At Taylor Southgate Park in Dayton, Ohio, the non-profit MetroParks organization has undertaken a 20-year reforestation effort to return native trees and understory to a brownfield site once occupied by manufacturing facilities. Community volunteers help plant species like bur oak and pawpaw while learning about the historical habitat and modern-day benefits provided by native plants.
These large-scale initiatives expand awareness of native species importance among urban residents that lack proximity to such restored habitats. They also build momentum for the paradigm shift towards native-centric urban landscaping.
Cities are now re-evaluating traditional urban forestry objectives centered on shade and ornamentals in favor of diversifying the tree canopy. Native species boast adaptive traits like drought tolerance that lend resilience as climate change strains city trees.
However, harsh conditions in built infrastructure often exceed thresholds that sensitive native trees can withstand, raising concerns about meeting ambitious urban canopy cover targets. This is propelling debate on what an appropriate balance between native and non-native species looks like.
In Melbourne, gum trees epitomize this tension. These iconically Australian eucalypts provide vital habitat for wildlife, but are also considered fire risks. In 2019, the Victoria state government earmarked half of central Melbourne’s trees for removal over such concerns. However, following public backlash they revised goals to retain most mature trees while strategically planting more non-natives in priority areas. The incident highlighted how public values differ from official risk perceptions regarding native urban trees.
Innovative new frameworks integrate cultural values like sense of place and identity alongside biophysical factors to determine optimal native/non-native urban forest mixes. This enables planners to pinpoint locations where native trees deliverムtheir greatest benefits, while deploying resilient non-natives in the harshest built zones. Such balanced approaches recognize the pluralistic values people hold regarding the varied nature in their city.
The rise of native plants is redefining urban green spaces in the face of modern pressures. However, the tenets of novelty and emergence central to NUEs necessitate flexibility from conventional landscaping norms.

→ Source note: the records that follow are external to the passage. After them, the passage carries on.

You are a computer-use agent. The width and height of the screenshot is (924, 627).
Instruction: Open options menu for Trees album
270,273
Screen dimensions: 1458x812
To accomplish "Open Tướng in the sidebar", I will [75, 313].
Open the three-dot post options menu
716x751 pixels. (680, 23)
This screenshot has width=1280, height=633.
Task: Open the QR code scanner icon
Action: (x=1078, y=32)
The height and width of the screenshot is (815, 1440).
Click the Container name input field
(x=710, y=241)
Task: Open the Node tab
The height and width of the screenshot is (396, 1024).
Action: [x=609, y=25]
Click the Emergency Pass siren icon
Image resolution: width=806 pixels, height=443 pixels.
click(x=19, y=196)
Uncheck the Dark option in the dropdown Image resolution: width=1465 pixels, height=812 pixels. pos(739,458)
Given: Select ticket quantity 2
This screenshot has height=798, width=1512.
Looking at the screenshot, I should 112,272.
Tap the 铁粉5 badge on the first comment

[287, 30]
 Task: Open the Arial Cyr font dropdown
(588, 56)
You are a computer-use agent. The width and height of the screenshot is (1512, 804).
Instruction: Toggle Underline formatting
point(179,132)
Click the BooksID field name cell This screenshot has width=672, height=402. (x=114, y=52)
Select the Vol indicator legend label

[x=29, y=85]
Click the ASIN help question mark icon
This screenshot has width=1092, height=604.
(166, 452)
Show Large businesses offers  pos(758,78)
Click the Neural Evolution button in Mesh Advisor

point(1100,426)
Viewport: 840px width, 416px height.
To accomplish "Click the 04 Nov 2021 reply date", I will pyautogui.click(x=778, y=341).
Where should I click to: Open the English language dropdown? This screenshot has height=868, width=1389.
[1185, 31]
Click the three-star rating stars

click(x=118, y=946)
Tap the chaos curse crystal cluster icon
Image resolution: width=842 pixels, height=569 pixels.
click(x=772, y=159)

As new assemblies of native and non-native species interact in unexpected ways, urban nature will likely become more heterogeneous across the mosaic of land uses within cities.
Neighborhood character will guide compositions so that both distinctive local flavors and connectivity across green networks are strengthened.
To realize these goals, urban planning must better embed green infrastructure needs early when zoning districts, before details of the built environment constrain plantable space. Progressive codes will integrate sustainable linkages and foster community participation through tactical vacancies and interim use agreements on undeveloped land.
Bottom-up stewardship networks centered on volunteer care, social cohesion, and education will also keep pace with this expanding domain of urban nature. By building plant literacy and resisting tendencies to over-order ecosystems, people will find meaning through both cultivated gardens and novel self-willed landscapes.
The native plant renaissance hints that despite modern loss of ecological memory in cities, urban society has not lost its capacity to coexist with and foster nature where we live. It will compel cities to make more space for native flora and the wildlife that depend on it to thrive alongside us. In doing so, a deeper affiliation with local ecosystems will take root that benefits both people and the planet. Even small gestures to green our urban realm reveal that better alternatives exist to living so utterly estranged from other living things.